By providing a way to quantify the different aspects of tree shape, Cell Tree Rings can be used to identify early indicators of clonal hematopoiesis and diagnose why certain individuals display resilience to the effects of somatic mutation and experience reduced chronic age-associated disease.

Cell Tree Rings and the timescales and convergence of different clocks

When evaluating the effectiveness of different biological aging clocks, it is important to address the question of what the minimal meaningful temporal unit of biological aging is. While clocks with high temporal resolution can evaluate the short-term effects of interventions, these effects can often be difficult to distinguish from physiological noise. On the other hand, lower temporal resolution over longer time windows may miss important short-term signals [41]. Cell Tree Rings captures the long-term dynamics of somatic evolution that relates to the decades-long processes usually associated with aging but is insensitive to processes that are shorter than the characteristic timescale for detecting somatic mutations. It is an open question whether clocks based on different mechanisms and with different time resolutions can be combined and merged, but ultimately the results from different clocks should be reconciled.

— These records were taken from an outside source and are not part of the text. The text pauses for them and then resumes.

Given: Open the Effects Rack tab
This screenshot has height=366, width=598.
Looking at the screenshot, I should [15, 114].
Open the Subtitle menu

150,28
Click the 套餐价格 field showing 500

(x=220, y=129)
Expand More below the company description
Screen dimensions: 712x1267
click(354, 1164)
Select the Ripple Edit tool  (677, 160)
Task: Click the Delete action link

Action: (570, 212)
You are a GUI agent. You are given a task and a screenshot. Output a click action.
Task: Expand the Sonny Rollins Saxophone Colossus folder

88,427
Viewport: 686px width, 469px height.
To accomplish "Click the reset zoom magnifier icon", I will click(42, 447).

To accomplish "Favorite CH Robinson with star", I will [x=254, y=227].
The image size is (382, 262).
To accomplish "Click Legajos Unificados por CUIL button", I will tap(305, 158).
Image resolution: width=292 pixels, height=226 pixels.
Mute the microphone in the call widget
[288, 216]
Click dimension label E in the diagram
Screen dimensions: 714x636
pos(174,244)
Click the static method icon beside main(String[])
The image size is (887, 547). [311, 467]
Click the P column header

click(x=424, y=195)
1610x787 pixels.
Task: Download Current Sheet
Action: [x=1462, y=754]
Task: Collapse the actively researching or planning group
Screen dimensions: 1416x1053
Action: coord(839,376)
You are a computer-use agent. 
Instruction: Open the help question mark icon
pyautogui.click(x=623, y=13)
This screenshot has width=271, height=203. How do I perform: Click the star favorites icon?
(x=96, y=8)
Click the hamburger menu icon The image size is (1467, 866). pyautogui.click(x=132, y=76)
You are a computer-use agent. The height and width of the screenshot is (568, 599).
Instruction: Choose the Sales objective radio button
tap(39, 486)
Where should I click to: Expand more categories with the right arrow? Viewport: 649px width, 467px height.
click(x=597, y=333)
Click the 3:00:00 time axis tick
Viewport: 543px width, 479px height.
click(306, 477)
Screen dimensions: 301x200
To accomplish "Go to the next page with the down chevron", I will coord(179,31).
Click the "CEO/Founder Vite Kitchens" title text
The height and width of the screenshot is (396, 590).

Our hope is that Cell Tree Rings may provide a baseline integrative framework for different aging hallmarks and clocks. There are three reasons this may be possible:

First, Cell Tree Rings operate on the fundamental genome-instability level by tracking somatic mutations in hundreds or thousands of single cells. Importantly, it is the use of the tree structure to constrain these mutations that helps to improve their detection accuracy.

Second, Cell Tree Rings is based on a foundational construct, the somatic evolutionary cell tree, that relates the tens of trillions of somatic cells of a human body to each other and to time.

Third, without identifying the damage somatic mutations cause, it is difficult to design healthy longevity therapies and regimens. Cell Tree Rings captures and organizes this basic mutation information at different levels of the tree hierarchy, potentially providing signposts for which interventions are likely to be most effective.

Cell Tree Rings is thus not simply another aging timer. It aims to provide a foundational principle for clocks. There is considerable uncertainty about whether epigenetic aging clocks can inform us about biological age reversals in clinical trials [42]. Adding Cell Tree Rings as a single-cell resolution clock component might mitigate this uncertainty and improve the assessment of geroprotective trials.